What’s All in a Day’s Work for a School Nurse Leader
May 13, 2015
The work of a school nurse leader is challenging and varied
This May, HSC proudly announced the winners of our second annual School Nurse Leadership Award. It’s an award that acknowledges the tireless commitments that school nurses make, and is supported by School Health Corporation and MAICO Diagnostics. The five winners and five honorable mentions selected from across the country represent school nurses who are reimagining the role they play in school health and wellness, students’ academic success and the health of the larger community. In this blog, we speak with winner Carla Smith.
The work of a school nurse is as important as it is varied. Carla Smith understands this well. As a school nurse for the Ellis School in Fremont, New Hampshire, Carla has developed an EpiPen training program, created a Halloween candy buyback program and built a symbiotic relationship between a babysitting class and the community.
As a project for her master’s degree in nursing, Carla began looking into the use of EpiPens. Data show that one in 13 students in the U.S. has an allergy that results in an anaphylactic shock. Carla found that it was closer to one in eight in some of the grade levels in her school. What’s more, she found that teachers were not properly trained to administer the EpiPen to students. During a training session, only one school staffer was able to complete the four steps of EpiPen administration. “Teachers go to school to teach; they don’t go to school to give EpiPens,” she said.
Once she collected this data, she presented and published it as part of her degree, but she also presented it to her school principal, the district superintendent and the school board.

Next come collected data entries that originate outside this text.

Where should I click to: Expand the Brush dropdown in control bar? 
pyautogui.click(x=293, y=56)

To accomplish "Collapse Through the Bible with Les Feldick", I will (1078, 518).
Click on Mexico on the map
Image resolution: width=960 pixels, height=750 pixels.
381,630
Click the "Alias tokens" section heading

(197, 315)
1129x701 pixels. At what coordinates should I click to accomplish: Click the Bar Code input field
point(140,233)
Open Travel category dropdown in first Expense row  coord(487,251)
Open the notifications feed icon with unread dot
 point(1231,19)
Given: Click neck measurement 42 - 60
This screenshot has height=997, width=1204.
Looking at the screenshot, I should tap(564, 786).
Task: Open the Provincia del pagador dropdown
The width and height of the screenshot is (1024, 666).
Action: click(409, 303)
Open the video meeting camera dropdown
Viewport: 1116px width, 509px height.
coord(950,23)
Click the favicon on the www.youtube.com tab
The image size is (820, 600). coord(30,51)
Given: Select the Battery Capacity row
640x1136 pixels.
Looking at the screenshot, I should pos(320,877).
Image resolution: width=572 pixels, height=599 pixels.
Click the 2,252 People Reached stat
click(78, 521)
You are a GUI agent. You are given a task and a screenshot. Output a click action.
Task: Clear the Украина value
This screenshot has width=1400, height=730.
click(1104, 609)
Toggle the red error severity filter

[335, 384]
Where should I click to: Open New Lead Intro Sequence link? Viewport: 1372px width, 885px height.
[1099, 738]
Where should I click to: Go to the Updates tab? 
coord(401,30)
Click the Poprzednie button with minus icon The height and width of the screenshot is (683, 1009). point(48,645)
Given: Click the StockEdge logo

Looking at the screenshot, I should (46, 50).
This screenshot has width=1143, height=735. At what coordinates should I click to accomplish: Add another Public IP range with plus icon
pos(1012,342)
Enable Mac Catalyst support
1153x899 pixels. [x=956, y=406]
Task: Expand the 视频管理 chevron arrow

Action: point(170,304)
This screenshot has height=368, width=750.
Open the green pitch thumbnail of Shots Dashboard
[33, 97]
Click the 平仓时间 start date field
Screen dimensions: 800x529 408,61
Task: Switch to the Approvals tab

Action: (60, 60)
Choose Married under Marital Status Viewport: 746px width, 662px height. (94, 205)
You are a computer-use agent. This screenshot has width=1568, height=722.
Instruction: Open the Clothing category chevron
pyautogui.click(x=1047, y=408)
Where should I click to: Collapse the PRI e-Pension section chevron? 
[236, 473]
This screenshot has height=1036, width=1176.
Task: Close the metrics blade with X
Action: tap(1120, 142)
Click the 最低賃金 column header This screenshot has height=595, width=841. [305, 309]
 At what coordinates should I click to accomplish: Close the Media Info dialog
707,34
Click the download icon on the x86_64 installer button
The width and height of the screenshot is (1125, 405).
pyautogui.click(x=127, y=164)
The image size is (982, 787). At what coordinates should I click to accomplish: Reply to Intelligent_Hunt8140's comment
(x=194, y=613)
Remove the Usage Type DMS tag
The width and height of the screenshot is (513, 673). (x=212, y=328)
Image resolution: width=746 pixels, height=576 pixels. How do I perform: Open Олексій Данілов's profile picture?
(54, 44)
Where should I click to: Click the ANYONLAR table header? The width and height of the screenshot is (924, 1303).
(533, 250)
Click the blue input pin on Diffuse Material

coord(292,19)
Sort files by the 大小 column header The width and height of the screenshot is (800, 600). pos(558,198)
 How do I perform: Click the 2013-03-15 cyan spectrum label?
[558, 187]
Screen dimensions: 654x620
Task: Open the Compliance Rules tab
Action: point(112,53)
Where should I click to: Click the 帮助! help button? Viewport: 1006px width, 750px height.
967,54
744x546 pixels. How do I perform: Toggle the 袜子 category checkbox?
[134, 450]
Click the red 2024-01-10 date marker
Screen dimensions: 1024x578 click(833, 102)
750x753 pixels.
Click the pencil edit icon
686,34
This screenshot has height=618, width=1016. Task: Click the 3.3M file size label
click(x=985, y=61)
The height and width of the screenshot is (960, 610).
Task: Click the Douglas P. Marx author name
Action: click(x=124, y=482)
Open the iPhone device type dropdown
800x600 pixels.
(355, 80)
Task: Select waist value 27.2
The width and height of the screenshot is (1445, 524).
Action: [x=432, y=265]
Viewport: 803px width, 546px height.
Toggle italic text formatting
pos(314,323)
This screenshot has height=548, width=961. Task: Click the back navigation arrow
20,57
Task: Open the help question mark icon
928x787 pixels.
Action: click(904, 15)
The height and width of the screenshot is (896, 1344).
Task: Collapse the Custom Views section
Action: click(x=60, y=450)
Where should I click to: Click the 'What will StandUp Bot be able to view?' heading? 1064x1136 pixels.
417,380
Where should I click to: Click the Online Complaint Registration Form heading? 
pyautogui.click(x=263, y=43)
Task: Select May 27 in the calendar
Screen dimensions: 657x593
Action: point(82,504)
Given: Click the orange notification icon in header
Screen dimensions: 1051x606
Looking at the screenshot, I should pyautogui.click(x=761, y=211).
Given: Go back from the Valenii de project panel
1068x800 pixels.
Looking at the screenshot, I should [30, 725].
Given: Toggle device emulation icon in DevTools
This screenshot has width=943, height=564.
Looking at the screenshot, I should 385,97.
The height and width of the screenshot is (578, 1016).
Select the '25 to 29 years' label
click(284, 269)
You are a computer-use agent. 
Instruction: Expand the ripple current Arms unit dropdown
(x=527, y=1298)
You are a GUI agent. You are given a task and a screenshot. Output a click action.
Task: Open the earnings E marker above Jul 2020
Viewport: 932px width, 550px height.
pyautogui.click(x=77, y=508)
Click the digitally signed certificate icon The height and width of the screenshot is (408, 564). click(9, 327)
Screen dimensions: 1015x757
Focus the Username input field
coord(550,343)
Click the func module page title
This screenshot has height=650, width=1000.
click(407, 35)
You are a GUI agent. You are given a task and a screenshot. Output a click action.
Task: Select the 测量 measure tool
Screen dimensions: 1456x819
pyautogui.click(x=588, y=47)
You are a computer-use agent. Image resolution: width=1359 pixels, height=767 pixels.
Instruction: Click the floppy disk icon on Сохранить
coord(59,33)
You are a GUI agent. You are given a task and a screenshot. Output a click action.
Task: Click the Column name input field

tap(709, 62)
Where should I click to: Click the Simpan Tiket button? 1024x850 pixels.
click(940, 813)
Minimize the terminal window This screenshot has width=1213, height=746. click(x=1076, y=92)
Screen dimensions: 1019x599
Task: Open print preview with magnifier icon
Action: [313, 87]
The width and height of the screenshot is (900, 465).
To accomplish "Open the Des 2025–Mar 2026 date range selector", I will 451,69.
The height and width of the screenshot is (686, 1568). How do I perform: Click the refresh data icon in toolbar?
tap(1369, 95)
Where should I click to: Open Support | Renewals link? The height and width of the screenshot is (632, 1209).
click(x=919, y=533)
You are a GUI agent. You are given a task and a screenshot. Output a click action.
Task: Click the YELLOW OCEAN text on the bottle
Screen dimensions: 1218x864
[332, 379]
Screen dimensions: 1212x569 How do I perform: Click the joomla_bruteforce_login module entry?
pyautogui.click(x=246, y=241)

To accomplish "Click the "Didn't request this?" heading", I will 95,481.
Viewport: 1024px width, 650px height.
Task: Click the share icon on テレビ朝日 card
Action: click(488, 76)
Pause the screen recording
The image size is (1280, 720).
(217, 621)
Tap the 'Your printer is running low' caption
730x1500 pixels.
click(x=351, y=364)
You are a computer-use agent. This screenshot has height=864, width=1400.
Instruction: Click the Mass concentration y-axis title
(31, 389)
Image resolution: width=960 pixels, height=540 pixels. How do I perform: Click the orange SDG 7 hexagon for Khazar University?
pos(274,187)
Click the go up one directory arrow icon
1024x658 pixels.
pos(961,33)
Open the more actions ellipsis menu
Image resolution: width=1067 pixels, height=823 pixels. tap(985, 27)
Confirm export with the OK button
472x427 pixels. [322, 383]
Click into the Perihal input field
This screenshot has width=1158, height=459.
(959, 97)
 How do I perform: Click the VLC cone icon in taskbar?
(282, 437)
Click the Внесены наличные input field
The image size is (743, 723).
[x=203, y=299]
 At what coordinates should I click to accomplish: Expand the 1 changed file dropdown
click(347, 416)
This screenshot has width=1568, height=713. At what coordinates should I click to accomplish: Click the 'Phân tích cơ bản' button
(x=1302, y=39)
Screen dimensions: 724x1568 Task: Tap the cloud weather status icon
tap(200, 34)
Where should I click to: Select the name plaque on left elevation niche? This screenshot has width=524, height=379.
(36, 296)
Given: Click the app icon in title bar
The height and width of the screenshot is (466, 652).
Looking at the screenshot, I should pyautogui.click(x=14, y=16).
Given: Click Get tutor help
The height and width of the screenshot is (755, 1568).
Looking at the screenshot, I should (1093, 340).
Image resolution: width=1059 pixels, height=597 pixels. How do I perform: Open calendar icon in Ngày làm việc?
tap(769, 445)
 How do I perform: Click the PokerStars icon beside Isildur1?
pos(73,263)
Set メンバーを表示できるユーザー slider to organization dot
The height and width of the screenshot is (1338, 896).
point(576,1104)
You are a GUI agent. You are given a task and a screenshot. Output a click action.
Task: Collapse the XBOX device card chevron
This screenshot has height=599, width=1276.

She got the support to incorporate a training program at her school at the beginning of every school year. Now, all teachers — even if they’ve been trained before — receive EpiPen training at the beginning of the year. This research also allowed Carla to get $1,000 added to her annual budget to purchase EpiPens for the school to have on hand.
Carla has also developed programs that focus on health and wellness. One of her favorites is her annual Halloween candy buyback program she started four years ago. “Trick or treating is a fun event that students should be able to enjoy, but that doesn’t mean you need to eat five pounds of candy when you come home,” she said. Carla started “buying back” candy from students. When students turn in candy — it doesn’t matter if it’s two small candy bars or a heaping bag full of Halloween goodies — they receive a healthy treat bag. Those bags include toothbrushes, toothpaste and floss as well as water bottles, apples, cheddar cheese and other healthy snacks and prizes. The candy is then donated to soldiers serving overseas.
The bag contains donated goods from local stores and companies as well as large, national companies. Carla writes to or cold calls companies that are health and wellness focused that she thinks would make a good fit. She’s been able to include cheese from Cabot Creamery, snacks from Pirate’s Booty (made in an allergy-free factory) and toys from Alex Toys. The program is so popular that she’s had to turn down donations. A local McDonald’s offered to donate Happy Meal toys, but Carla turned them down; the fast food chain wasn’t a good fit with the overall health and wellness theme of the event, she said.
In its first year, the school donated 175 pounds of candy. This past Halloween, the school donated more than 500 pounds — that’s more than one pound for every student who attends the school. Carla says that about 90 percent of the student body participates in the event.
But she doesn’t stop there. Carla also coordinates with a local dental educator who comes to the school around Halloween every year to teach dental hygiene to the students. “At the same time the kids are getting this bag full of dental supplies, she’s in the classroom teaching them how to brush their teeth,” she said.
But Carla’s favorite program is the babysitting class she helped start. The idea came when a parent asked her about local babysitting classes. Shocked she couldn’t find one, Carla decided to start one. The American Red Cross offered a course for $85, but Carla knew that was out of reach for many families in the area. She donates her time to teach CPR — she’s certified by the American Heart Association as an instructor — and approached the PTA about offering scholarships to students. After completing a one-day course, 5th-8th grade students then donate their time babysitting at school board and PTA meetings as part of the scholarship. That brought the cost down to a more manageable $45 per student.
And the free babysitting at meetings has improved attendance at these important community meetings. “It gives students the experience of babysitting while resources are just down the hall if they need them,” Carla said. “It’s been wonderful for the community as a whole because there’s increased participation in meetings.” In just four years, the program has certified 48 students as both babysitters and CPR providers.